%%
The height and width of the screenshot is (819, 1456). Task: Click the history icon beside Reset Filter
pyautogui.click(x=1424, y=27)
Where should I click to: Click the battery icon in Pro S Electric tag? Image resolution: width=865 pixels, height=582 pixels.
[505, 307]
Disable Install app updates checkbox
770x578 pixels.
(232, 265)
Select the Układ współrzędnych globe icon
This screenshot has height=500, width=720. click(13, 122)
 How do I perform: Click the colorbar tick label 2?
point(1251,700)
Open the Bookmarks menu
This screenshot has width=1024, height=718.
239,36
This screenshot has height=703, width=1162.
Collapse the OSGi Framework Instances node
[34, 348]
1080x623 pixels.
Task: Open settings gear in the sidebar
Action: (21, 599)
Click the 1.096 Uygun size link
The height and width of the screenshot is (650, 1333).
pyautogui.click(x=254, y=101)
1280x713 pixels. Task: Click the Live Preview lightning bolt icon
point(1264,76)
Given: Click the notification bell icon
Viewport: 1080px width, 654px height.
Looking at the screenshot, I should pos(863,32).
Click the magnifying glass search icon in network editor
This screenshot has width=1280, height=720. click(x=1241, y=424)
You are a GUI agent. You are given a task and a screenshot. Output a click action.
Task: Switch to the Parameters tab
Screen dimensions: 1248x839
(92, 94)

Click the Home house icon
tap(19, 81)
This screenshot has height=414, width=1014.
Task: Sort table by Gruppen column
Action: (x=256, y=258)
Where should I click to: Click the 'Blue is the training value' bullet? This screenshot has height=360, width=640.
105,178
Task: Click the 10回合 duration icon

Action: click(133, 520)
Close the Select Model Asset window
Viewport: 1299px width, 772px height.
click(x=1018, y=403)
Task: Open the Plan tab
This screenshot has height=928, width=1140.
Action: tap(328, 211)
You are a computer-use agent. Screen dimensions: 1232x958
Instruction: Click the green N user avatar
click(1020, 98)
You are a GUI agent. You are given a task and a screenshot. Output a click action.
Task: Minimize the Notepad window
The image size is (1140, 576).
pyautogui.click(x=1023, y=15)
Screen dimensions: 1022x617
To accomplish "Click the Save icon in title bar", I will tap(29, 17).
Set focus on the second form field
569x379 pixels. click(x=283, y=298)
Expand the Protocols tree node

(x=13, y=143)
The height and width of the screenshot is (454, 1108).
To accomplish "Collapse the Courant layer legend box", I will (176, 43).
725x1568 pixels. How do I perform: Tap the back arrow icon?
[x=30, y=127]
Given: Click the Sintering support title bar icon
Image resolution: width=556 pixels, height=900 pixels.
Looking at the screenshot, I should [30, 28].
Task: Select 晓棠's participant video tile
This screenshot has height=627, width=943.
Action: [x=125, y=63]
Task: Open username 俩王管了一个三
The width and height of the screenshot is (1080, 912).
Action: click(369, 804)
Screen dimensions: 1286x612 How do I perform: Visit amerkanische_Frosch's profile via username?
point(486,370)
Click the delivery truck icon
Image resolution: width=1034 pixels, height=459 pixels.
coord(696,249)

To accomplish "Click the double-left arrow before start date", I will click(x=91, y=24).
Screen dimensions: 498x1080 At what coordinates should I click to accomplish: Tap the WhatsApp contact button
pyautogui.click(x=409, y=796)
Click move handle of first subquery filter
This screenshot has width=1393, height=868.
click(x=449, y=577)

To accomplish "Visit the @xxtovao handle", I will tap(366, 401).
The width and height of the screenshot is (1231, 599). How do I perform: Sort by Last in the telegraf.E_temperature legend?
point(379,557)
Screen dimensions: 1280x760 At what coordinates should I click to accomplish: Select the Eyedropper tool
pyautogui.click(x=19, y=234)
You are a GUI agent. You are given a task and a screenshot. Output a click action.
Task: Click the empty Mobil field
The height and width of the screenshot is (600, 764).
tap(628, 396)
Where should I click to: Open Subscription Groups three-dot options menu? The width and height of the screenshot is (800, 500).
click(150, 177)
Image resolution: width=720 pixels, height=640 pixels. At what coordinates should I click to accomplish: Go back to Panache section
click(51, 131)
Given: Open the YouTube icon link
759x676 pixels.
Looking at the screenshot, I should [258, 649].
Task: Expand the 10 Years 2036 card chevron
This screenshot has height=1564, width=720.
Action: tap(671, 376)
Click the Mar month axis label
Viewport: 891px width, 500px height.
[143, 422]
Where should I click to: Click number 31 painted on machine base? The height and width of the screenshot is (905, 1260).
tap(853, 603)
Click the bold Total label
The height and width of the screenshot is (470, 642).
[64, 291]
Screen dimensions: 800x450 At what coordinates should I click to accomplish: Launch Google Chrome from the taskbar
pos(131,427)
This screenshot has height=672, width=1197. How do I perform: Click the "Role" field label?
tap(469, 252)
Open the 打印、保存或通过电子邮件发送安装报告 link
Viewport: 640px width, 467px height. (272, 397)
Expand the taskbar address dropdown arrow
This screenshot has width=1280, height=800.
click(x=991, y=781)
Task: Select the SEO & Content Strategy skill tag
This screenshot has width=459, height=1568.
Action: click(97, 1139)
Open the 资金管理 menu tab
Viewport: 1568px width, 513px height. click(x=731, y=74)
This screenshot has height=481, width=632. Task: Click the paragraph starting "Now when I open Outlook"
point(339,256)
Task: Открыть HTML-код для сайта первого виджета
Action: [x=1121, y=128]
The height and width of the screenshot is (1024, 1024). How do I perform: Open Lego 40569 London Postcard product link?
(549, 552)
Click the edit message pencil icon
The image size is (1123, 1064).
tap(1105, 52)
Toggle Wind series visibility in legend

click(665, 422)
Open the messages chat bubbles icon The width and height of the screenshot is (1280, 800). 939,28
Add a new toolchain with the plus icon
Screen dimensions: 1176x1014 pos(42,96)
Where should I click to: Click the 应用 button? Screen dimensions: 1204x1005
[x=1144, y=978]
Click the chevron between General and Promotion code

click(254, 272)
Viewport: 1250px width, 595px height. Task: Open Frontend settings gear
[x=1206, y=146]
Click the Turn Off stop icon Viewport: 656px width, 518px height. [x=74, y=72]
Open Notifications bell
%%
Description of the task:
Search the entries for "title" and show every line that has it.

Solution for this task:
To accomplish "Click the Save icon in title bar", I will tap(29, 17).
Given: Click the Sintering support title bar icon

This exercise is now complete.